In 2019 and 2020, this enforcement process was complicated by the political situation in Venezuela. In Delaware, certain creditors sought to enforce their awards and judgments against shares held by Venezuela national oil company PDVSA in the US.
In those cases where the award or judgment was against Venezuela, a question arose as to whether PDVSA was (or is) an alter ego of Venezuela. The US District Court for the District of Delaware first found that PDVSA was an alter ego of Venezuela in late 2018, prior to Guaidó’s recognition by the National Assembly, in Crystallex. That decision was affirmed by the US Third Circuit Court of Appeals. However, in 2023, the Third Circuit was asked to consider the question a second time. One question before the Court, which had not arisen in 2018: What is Venezuela? On review before the Third Circuit was the District Court’s decision that, looking to the actions of both the Maduro and Guaidó regimes, the nature of the relationship between the Republic and PDVSA had not “materially changed” in the time after the Court made its alter ego finding in Crystallex.
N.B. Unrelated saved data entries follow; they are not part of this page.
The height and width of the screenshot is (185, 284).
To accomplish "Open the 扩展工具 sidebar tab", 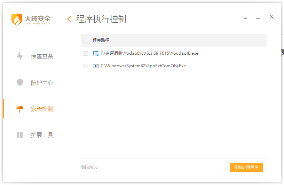I will [x=42, y=135].
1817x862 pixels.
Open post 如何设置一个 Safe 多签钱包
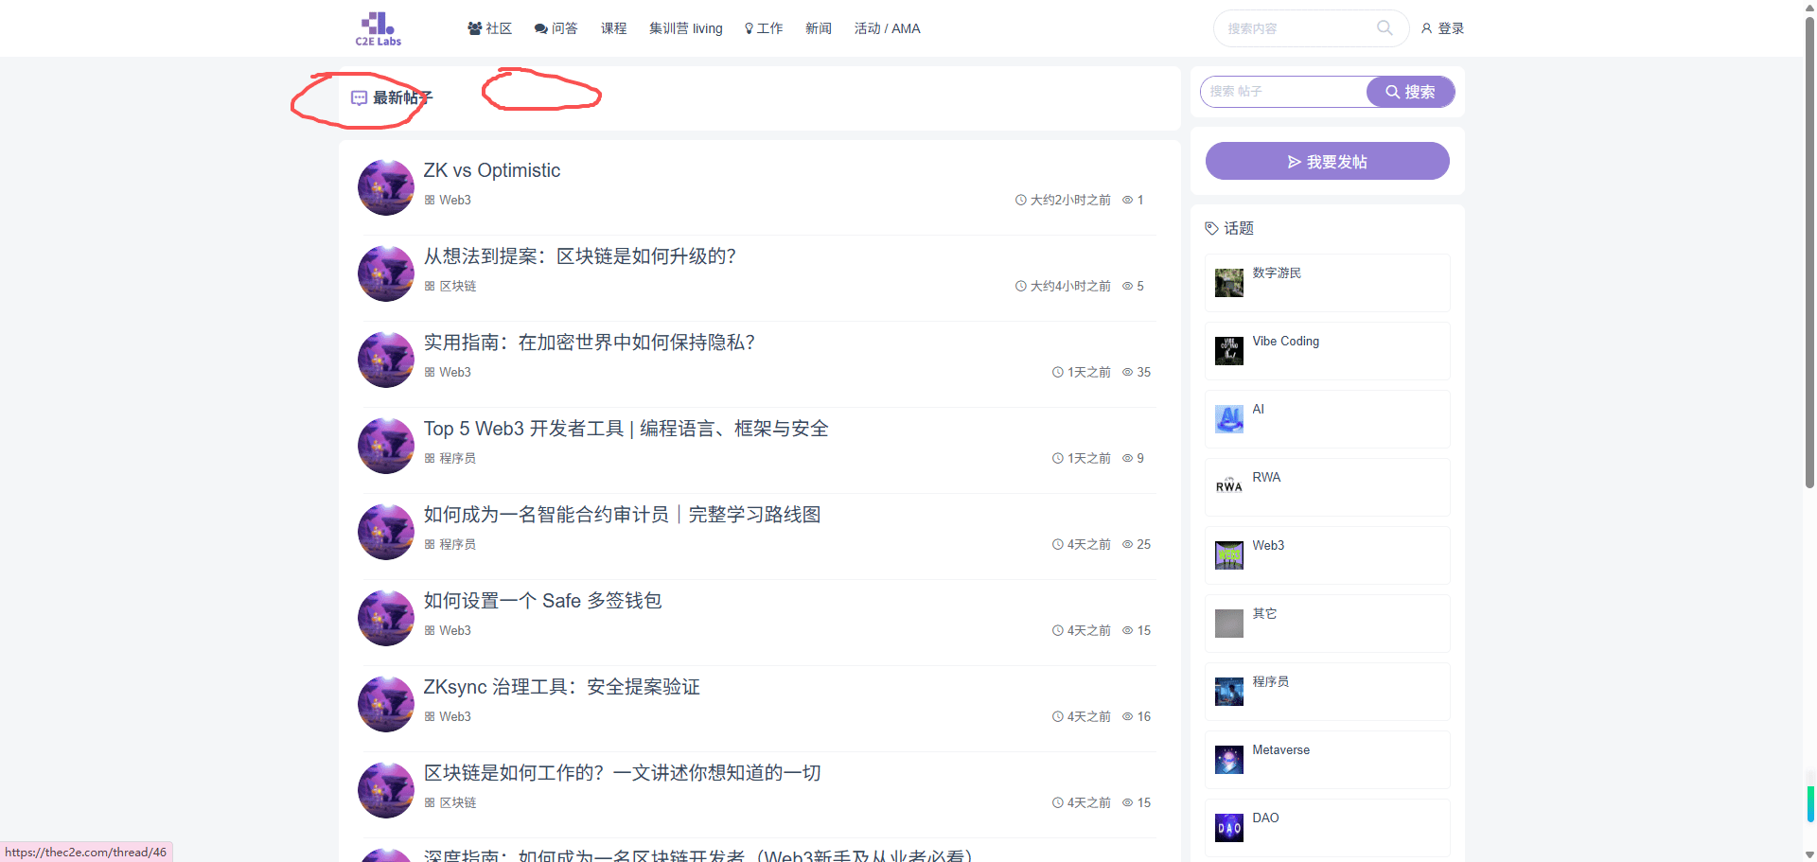542,601
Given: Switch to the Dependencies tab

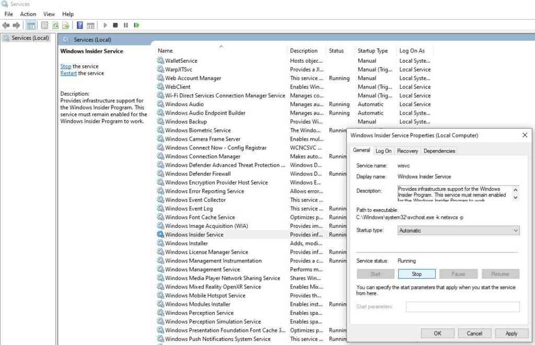Looking at the screenshot, I should (x=439, y=151).
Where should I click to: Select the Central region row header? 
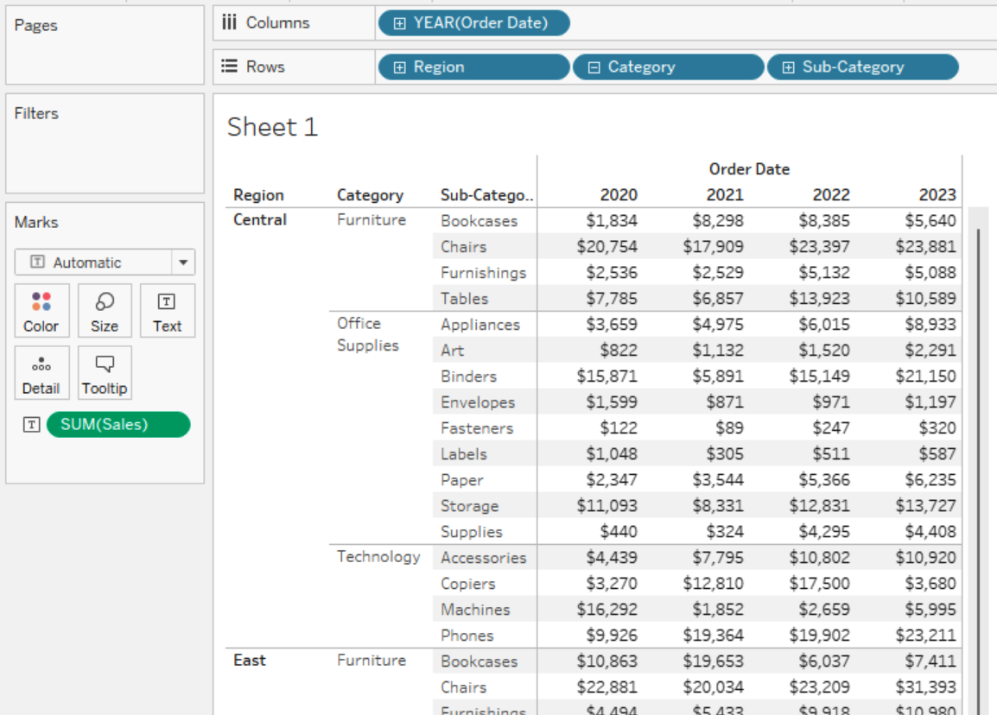click(x=260, y=220)
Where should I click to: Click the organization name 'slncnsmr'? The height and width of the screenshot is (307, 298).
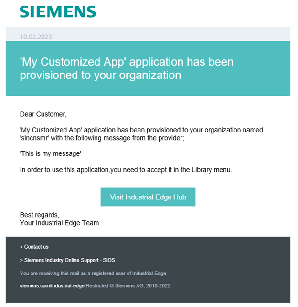point(33,138)
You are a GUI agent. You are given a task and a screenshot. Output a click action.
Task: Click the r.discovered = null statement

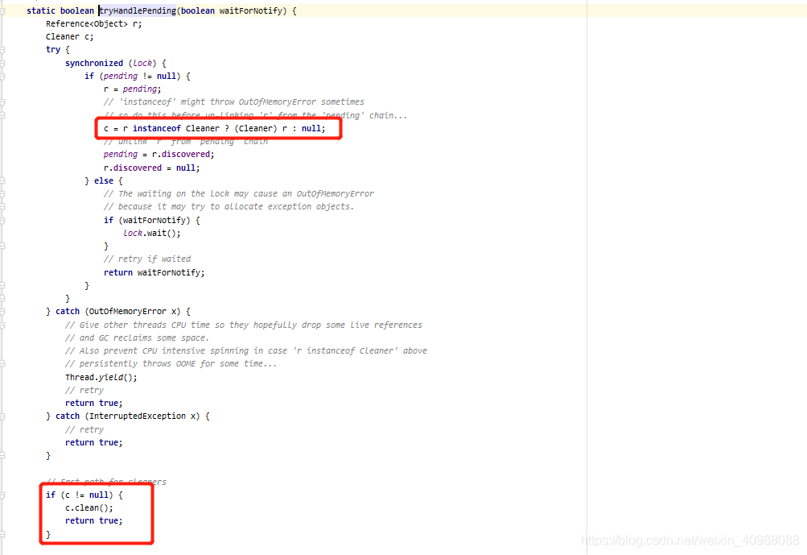coord(151,168)
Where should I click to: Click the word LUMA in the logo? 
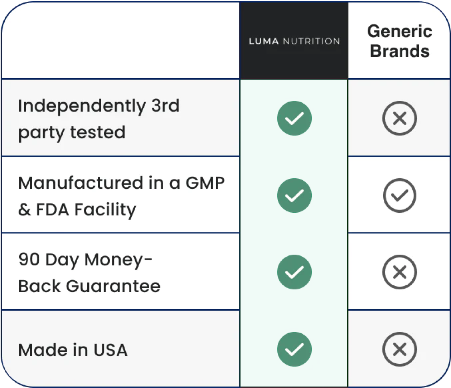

The Third Circuit ultimately reached the same conclusion and affirmed the District Court’s decision but did so based on different reasoning. The Third Circuit affirmed the “differentiation between government representatives and a sovereign.” While the government controls the state, “the state is more than its government.” The Court also determined that while the Executive may recognize a government (as the State Department did with Guaidó), simply adopting the Executive’s recognition would undermine the principal purpose of the Immunities Act – to transfer the primary responsibility for deciding claims of immunity from the State Department to the courts. Thus, the Third Circuit determined that it had to look to “the actions of both the Guaidó and Maduro governments as the totality of the sovereign conduct of Venezuela.” Doing so, on the facts before the Court, it affirmed the District Court’s alter ego finding.
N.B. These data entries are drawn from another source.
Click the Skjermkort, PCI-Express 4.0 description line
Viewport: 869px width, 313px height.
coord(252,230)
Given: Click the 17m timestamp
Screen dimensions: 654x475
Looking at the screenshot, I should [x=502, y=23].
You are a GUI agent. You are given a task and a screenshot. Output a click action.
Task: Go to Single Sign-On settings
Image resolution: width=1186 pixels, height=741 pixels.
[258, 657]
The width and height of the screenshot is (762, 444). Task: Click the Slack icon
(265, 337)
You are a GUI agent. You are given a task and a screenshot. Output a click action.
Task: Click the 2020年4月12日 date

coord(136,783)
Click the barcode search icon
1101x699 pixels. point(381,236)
Control of gold reserves held in the United Kingdom
In the UK, courts were tasked with deciding which head of state – Guaidó or Maduro – properly controlled approximately half of Venezuela’s gold reserves (circa US$1.95 billion) held by the Bank of England (“BOE”). Under the “one-voice” doctrine, requiring courts to act consistently with statements made by the government, the UK Court of Appeal held in a June 30, 2023 decision that courts applying the law of England and Wales cannot recognize judgments of the Venezuelan Supreme Tribunal of Justice (“STJ”) nullifying Guaidó’s appointment of the board of the Central Bank of Venezuela (the “BCV”) and validating the board appointed by Maduro.
In July 2019, following his recognition by the National Assembly, Guaidó appointed an ad hoc BCV board and declared the Maduro Board invalid. In May 2020, the BCV (still controlled by the Maduro Board) initiated proceedings against the BOE claiming that it was obligated to accept instructions from the Maduro Board, and the BOE simultaneously sought an order from the English Court to determine from which board it was authorized to take instructions. Also in May 2020, the National Assembly passed a resolution stating that BCV’s assets abroad could only be administered by the Guaidó Board. Simultaneously, the STJ – Venezuela’s highest court – issued several judgments holding that the actions taken by Guaidó and the National Assembly were null.
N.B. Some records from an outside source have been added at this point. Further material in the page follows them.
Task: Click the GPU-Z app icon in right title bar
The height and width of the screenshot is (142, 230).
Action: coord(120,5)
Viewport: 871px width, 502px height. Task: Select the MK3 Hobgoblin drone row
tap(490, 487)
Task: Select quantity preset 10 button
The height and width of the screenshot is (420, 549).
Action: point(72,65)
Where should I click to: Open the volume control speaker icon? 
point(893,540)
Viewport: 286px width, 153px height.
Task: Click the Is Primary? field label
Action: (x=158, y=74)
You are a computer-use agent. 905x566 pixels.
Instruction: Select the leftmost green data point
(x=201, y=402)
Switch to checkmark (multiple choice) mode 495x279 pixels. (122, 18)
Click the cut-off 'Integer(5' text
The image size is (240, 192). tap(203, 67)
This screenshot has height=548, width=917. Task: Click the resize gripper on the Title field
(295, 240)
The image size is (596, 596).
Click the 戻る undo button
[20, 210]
The Court decided two preliminary issues: (1) the “one-voice” doctrine required it to accept the February 4, 2019 statements of then-UK Foreign Secretary Jeremy Hunt MP, which recognized Guaidó as the constitutional Interim President; and (2) the “act of state” doctrine prevented it from questioning Guaidó’s legislation or other laws concerning acts that took place or effect within the territory of Venezuela and that it therefore could not question the validity of the Guaidó Board’s appointment.
However, the Court also found that the Maduro Board may be able to rely on the relevant judgments of the STJ and remitted the proceedings to the Commercial Court to consider whether any such judgments should be recognized. On remittal, the court considered that such recognition would conflict with the “one- voice” doctrine given that the “starting point” of the judgments was that Guaidó was not the constitutional President, which conflicted with the UK government’s position.
While the decision was on appeal, the UK’s Foreign, Commonwealth & Development Office Minister for the Americas and Caribbean issued a statement in January 2023 respecting the National Assembly’s December 2022 decision to disband the position of Interim President held by Guaidó. The Maduro Board accordingly argued on appeal that because the UK government no longer recognizes Guaidó, the one-voice doctrine no longer applies. In its June 2023 decision, the Court of Appeal disagreed. It found that although the government’s position had changed, the focus for the “one-voice” doctrine was the authority with which the executive acts that were the subject of the STJ judgments were passed. Because Guaidó was recognized by the UK government as president at the time he appointed the Guaidó Board, the Court could not give effect to the STJ judgments voiding that appointment. Thus, the Court of Appeal dismissed the appeal.